Según el Centro Coordinador de Emergencias, el reparto de incidentes refleja la intensidad y la duración del episodio: 557 por nevadas, 318 por viento, 166 por lluvias y 59 por avenidas. La mayor presión se concentró en la red viaria, donde se produjeron retenciones y embolsamientos de vehículos pesados. En los días 23 y 24 de enero se llegó a superar la cifra de 1.300 camiones retenidos, una situación que quedó normalizada de forma progresiva hasta resolverse por completo el día 24.
En paralelo, el episodio de inundaciones iniciado el 27 de enero ha provocado desbordamientos puntuales y de pequeña entidad. Las afecciones se localizaron, sobre todo, en cauces secundarios y arroyos, con impacto temporal en carreteras locales y provinciales. También se registraron anegamientos en zonas inundables ya identificadas, sin impacto significativo en núcleos urbanos.
Durante la última noche, la situación se mantuvo estable. Solo se detectaron incidencias leves y dispersas, sin necesidad de activar nuevos recursos extraordinarios. Aun así, el operativo no baja la guardia. Las precipitaciones han perdido intensidad, pero persiste el riesgo de deshielo y de aumento de caudales en distintos puntos de la red hidrográfica.
Como medida de seguridad, las confederaciones hidrográficas del Duero, Miño-Sil y Tajo continúan con desembalses controlados en presas de la Comunidad. El objetivo es laminar avenidas y reforzar la seguridad aguas abajo. Estas actuaciones se desarrollan con comunicación permanente a ayuntamientos y organismos implicados, mientras se monitorizan en tiempo real los niveles de los ríos.

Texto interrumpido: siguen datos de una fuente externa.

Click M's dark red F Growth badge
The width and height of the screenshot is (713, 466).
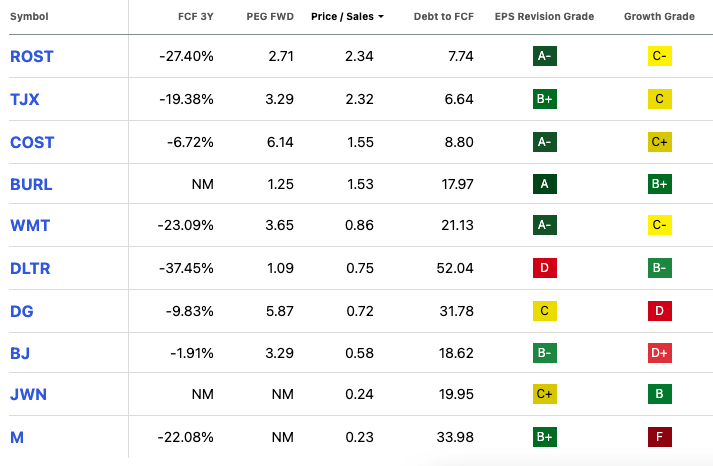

El episodio también ha dejado actuaciones operativas destacadas. Entre ellas, la movilización de la Unidad de Apoyo Logístico en Emergencias (UALE) en Astorga para asistencia a conductores; el rescate de aproximadamente 200 personas en la estación de La Pinilla (Segovia), sin traslados hospitalarios; y varias intervenciones en montaña para auxiliar a senderistas y esquiadores. Además, las incidencias en suministros básicos quedaron resueltas.
En el plano institucional, la Junta activó el Plan INUNCYL en Situación 1 en Ávila, Valladolid y Segovia, con desactivación posterior en Ávila. La Agencia de Protección Civil mantiene coordinación constante con emergencias, fuerzas de seguridad, servicios sanitarios, DGT, AEMET, operativo Infocal, confederaciones hidrográficas y agrupaciones de voluntariado de Protección Civil.
Con la previsión de nuevos cambios meteorológicos en los próximos días, el Gobierno autonómico ha previsto una reunión con delegados territoriales para evaluar la evolución del episodio, revisar la respuesta aplicada y reforzar medidas preventivas. El mensaje oficial es claro: mantener la vigilancia para garantizar la seguridad de la población y reducir al mínimo el impacto de futuros repuntes.